> **Listed records**
########

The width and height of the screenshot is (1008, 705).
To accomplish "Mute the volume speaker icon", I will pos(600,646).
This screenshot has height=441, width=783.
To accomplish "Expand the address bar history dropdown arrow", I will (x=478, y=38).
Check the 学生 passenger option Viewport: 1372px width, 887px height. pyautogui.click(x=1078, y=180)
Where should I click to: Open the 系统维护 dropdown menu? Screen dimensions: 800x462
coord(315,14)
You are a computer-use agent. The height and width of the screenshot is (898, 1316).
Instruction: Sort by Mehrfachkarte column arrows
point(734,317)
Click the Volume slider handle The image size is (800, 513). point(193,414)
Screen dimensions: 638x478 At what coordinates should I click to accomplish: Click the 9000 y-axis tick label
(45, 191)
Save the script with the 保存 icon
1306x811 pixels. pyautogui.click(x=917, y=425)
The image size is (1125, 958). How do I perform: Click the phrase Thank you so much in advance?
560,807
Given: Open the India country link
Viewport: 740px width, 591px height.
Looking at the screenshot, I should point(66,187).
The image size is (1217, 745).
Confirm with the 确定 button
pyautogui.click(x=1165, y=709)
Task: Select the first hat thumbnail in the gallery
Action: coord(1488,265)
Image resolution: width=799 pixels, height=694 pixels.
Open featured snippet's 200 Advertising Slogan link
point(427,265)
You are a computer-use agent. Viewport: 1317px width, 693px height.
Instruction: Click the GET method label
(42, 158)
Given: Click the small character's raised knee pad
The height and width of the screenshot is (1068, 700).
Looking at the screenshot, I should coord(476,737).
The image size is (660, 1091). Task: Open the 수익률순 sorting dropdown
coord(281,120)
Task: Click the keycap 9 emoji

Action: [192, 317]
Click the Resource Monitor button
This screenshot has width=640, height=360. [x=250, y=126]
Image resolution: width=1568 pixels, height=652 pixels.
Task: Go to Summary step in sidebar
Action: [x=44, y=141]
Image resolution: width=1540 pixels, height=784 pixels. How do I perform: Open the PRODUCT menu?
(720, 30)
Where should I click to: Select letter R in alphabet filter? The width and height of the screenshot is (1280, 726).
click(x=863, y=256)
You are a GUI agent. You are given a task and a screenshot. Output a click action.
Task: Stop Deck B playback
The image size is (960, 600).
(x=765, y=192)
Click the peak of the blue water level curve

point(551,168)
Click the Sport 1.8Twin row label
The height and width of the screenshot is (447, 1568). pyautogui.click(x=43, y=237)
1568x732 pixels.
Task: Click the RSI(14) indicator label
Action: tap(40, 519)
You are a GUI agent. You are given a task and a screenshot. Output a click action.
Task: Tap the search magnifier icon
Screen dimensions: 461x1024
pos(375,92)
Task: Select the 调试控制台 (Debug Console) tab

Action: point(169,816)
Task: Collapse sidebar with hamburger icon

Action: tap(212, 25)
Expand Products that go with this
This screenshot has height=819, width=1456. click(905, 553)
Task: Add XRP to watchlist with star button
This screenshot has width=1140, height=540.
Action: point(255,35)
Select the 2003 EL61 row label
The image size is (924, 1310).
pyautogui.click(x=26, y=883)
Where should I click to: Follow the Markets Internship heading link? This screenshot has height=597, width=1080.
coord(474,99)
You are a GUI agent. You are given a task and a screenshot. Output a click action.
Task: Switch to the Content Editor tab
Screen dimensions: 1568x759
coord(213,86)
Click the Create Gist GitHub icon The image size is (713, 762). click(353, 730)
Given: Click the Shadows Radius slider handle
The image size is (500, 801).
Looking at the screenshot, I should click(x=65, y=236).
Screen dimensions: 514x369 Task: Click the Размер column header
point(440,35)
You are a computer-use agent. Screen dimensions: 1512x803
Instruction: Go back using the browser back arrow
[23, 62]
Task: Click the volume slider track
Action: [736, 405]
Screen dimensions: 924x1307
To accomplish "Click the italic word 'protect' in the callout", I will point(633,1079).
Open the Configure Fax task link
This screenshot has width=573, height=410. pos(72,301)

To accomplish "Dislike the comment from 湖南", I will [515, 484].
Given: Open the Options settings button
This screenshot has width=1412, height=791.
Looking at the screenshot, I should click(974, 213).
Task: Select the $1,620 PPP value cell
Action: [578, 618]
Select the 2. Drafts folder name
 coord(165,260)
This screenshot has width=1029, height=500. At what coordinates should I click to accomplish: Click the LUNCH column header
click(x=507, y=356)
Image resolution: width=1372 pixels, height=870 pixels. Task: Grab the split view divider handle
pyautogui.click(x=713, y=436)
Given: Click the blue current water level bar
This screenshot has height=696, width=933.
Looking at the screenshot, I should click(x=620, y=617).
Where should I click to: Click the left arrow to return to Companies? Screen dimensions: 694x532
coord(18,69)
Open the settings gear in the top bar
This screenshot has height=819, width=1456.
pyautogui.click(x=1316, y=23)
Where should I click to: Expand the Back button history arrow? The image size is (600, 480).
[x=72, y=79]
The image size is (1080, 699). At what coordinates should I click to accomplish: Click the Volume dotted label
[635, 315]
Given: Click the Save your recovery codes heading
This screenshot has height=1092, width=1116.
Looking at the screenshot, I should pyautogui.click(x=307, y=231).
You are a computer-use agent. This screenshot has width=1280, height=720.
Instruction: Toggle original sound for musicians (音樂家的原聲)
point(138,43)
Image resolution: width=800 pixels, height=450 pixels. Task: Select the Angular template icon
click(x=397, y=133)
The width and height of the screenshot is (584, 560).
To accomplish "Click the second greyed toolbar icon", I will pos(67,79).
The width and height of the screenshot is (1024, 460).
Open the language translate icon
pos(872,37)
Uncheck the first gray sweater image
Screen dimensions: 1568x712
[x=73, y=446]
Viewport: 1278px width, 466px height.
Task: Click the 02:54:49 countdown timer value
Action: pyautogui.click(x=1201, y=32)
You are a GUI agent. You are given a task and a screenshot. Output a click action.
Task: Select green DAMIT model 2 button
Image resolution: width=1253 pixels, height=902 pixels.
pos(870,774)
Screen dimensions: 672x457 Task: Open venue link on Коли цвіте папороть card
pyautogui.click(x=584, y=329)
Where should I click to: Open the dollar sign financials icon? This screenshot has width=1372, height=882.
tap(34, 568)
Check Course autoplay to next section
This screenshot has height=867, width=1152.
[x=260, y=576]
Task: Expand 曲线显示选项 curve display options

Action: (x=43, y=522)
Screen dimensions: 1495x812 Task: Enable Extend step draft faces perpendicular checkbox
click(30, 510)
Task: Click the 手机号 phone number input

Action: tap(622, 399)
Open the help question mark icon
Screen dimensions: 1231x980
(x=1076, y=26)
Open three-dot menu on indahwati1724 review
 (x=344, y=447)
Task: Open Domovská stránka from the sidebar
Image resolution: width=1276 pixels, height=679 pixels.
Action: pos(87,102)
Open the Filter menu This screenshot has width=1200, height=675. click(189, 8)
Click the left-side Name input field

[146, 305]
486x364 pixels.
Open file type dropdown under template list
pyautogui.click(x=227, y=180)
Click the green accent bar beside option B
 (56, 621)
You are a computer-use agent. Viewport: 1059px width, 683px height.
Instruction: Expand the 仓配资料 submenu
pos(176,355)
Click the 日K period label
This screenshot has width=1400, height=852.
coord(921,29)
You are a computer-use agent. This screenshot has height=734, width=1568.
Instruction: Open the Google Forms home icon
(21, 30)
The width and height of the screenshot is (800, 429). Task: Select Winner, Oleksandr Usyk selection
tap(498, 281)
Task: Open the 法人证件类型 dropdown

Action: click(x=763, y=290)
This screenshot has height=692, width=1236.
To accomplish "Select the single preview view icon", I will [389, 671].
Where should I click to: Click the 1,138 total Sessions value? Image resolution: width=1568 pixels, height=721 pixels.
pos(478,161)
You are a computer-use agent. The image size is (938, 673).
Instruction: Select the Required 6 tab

########

Since only the total is wanted, work out how many lines of the data above contain "from" and state it alone.

> **Result of the task**
2